« L'esprit de parti est une sorte de frénésie de l'âme qui ne tient point à la nature de son objet. C'est ne plus voir qu'une idée, lui rapporter tout, et n'apercevoir que ce qui peut s'y réunir :
il y a une sorte de fatigue à l'action de comparer, de balancer, de modifier, d'excepter, dont l'esprit de parti délivre entièrement ;
les violents exercices du corps, l'attaque impétueuse qui n'exige aucune retenue, donnent une sensation physique très vive et très enivrante ;
il en est de même au moral de cet emportement de la pensée qui, délivrée de tous ses liens, voulant seulement aller en avant, s'élance sans réflexion aux opinions les plus extrêmes. »
Germaine de Staël (De l'esprit de parti)
Cet emportement de la pensée évoque le terme de raptus qui désigne un état psychique, où, sans perte de conscience au sens strict, on perd la notion des limites de son individualité (d'où passages à l'acte suicidaires ou meurtriers).

▶ Données fournies
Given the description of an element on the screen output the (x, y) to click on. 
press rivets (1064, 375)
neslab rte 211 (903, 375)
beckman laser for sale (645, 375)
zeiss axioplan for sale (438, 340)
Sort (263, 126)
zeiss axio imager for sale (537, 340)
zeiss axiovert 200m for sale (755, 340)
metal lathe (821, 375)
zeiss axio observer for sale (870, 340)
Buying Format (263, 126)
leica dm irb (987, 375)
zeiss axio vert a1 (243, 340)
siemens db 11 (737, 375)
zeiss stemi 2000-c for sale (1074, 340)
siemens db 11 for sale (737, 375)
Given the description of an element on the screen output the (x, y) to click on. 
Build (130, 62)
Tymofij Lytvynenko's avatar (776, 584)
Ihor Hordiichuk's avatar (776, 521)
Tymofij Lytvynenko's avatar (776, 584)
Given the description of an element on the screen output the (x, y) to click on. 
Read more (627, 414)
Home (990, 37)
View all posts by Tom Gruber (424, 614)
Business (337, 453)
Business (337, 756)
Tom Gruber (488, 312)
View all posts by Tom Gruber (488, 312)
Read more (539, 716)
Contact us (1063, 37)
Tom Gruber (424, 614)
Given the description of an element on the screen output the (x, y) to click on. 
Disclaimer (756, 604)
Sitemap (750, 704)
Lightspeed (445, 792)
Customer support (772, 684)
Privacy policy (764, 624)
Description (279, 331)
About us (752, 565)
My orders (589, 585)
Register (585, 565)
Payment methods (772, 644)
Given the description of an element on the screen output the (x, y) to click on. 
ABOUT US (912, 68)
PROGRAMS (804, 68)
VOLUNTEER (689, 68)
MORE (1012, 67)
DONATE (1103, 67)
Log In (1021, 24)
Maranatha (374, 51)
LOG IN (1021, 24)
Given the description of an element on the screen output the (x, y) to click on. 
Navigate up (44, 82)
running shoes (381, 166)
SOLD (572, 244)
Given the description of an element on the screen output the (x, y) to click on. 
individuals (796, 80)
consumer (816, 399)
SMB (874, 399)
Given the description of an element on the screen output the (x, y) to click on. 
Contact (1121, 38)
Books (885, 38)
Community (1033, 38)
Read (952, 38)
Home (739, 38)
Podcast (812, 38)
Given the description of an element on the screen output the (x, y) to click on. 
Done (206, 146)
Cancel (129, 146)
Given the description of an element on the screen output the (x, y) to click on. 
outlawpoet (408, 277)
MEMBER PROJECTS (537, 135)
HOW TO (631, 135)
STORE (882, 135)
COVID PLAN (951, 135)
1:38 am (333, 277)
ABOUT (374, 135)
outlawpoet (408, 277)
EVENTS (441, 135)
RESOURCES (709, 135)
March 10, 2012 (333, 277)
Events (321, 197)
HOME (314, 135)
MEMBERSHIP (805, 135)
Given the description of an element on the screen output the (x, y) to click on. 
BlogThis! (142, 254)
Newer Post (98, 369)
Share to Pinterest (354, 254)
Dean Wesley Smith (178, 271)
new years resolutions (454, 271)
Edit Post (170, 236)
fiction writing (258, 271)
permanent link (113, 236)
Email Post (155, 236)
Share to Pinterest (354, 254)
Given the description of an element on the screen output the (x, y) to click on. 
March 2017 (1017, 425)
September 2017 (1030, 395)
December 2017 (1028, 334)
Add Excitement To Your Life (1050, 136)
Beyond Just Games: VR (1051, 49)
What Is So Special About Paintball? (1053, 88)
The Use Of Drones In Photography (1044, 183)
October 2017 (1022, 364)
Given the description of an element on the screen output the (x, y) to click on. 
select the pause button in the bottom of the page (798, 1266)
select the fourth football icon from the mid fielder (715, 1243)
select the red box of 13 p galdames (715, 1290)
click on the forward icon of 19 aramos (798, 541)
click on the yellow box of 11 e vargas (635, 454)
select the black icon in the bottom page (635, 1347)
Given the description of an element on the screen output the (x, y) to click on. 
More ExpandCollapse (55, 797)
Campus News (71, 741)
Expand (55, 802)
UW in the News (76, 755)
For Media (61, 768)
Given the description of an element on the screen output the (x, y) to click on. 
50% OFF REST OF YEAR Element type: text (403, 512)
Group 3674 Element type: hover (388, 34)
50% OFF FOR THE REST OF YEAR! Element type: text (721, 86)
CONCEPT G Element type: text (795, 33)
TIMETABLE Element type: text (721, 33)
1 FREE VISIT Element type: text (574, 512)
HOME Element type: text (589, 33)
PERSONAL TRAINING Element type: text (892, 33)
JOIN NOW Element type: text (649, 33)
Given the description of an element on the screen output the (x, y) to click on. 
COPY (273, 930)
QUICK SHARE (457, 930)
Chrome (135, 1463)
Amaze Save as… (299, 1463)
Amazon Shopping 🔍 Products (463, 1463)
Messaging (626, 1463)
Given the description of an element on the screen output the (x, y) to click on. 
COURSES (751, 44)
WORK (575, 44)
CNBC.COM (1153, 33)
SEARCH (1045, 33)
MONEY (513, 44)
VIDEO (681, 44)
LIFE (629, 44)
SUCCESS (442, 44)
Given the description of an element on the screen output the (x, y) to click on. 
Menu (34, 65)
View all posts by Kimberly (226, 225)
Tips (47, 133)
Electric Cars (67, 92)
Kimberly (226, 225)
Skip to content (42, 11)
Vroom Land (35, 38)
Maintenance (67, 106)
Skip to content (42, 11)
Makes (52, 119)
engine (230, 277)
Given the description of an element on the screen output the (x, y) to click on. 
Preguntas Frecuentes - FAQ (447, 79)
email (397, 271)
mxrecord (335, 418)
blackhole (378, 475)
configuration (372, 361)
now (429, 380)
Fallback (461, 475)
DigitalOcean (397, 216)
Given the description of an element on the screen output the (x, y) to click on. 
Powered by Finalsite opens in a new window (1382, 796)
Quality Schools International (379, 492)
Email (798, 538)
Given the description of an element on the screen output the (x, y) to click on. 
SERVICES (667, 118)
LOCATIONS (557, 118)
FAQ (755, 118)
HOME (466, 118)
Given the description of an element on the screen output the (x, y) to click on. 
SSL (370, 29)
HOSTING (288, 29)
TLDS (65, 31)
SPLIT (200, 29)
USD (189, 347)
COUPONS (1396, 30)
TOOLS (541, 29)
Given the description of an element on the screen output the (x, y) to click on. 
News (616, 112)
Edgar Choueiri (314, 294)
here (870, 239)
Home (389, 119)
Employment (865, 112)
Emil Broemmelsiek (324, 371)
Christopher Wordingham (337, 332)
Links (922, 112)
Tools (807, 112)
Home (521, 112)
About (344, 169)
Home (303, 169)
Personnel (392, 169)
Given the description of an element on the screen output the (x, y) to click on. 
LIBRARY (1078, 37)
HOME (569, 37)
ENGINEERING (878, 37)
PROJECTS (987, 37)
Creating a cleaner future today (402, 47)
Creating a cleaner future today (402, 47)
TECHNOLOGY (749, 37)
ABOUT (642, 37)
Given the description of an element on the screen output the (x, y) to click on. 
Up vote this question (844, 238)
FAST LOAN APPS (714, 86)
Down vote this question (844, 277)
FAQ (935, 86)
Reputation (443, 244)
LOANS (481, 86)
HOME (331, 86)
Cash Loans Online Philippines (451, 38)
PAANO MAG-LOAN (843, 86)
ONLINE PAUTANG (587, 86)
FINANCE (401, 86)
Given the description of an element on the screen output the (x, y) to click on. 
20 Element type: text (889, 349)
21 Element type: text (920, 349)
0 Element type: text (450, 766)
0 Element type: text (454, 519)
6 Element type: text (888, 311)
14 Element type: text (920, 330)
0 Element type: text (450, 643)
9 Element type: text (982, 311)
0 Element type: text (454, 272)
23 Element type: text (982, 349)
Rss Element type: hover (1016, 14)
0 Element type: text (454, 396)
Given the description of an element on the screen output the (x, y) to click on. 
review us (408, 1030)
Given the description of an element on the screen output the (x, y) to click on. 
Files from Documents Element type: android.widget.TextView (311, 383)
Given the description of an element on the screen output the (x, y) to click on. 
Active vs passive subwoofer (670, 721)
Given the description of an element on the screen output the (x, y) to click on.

▶ Consigne
Transcrivez fidèlement le passage du texte sur l'esprit de parti qui commence à « Cet emportement de la pensée évoque » et se termine à « suicidaires ou meurtriers). ».

▶ Réponse rédigée
Cet emportement de la pensée évoque le terme de raptus qui désigne un état psychique, où, sans perte de conscience au sens strict, on perd la notion des limites de son individualité (d'où passages à l'acte suicidaires ou meurtriers).